2-15/16-07 Another short series of jaunts out into the Bitterroots west of Hamilton. The new snow was 6-8 inches deep at 8000 feet whereas just east in the Pintlars they had already picked up 16 inches or so claimed at Discovery Basin. This was good however as the new snow was NOT bonding at the interface with the old snow and crusts very well and was pulling out as fair sized sluffs on steep terrain 35 degrees and above on north faces. The skiing was good and I even poked onto a south facing slope and took a run on 2-3 inches powder on a spring corn base that was just starting to refreeze below.

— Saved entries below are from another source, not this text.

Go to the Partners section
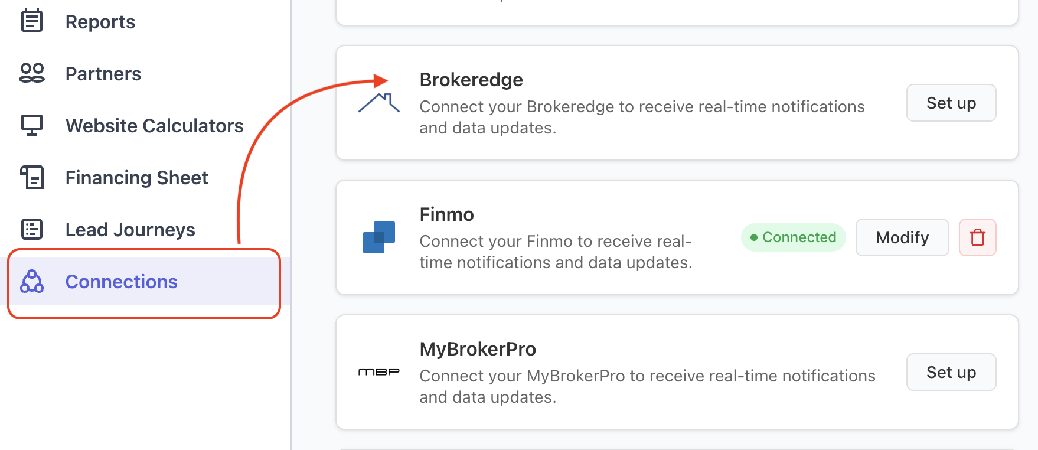Screen dimensions: 1038x450 (x=103, y=74)
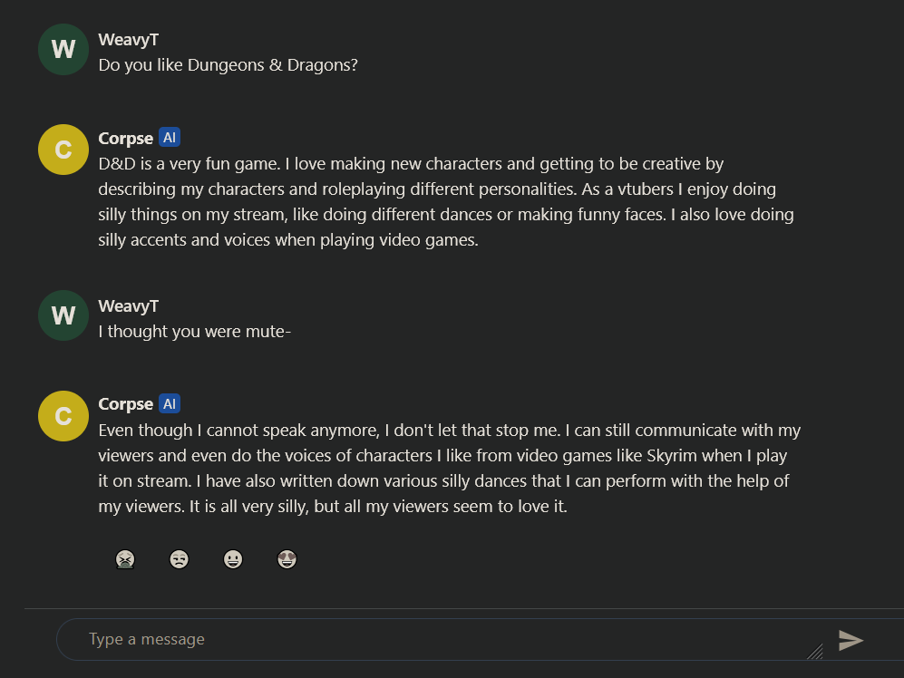Viewport: 904px width, 678px height.
Task: Open the Corpse username above the D&D reply
Action: (x=126, y=139)
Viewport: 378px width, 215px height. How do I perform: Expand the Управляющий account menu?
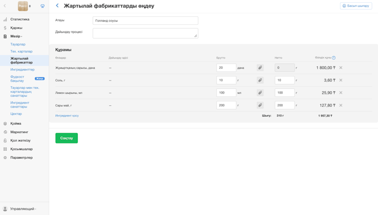pos(23,209)
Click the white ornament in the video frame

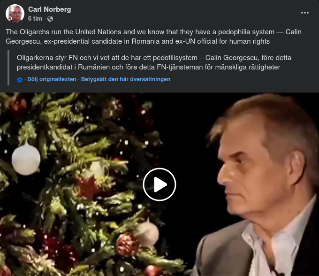point(26,160)
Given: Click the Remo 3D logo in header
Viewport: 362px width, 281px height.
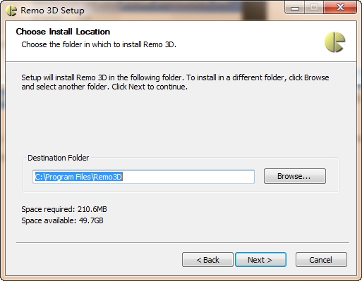Looking at the screenshot, I should coord(334,42).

It was isothermic and wet below the top three inches at most but still supportable to an elevation of about 6000. Spring skiing on these south faces may be just around the corner early this year due to the abundant springtime temperatures and the settled snow on the south faces. If we do not get much more snow this weekend start looking to these south faces for corn snow. However, if we do receive more snow and it loads to any depth greater than three inches beware of wet slides when the sun emerges again. Dig down to see if the base has refrozen and how deep, remember to ski cut slopes from point of safety to point of safety with speed, watch your back and have a partner spotting you.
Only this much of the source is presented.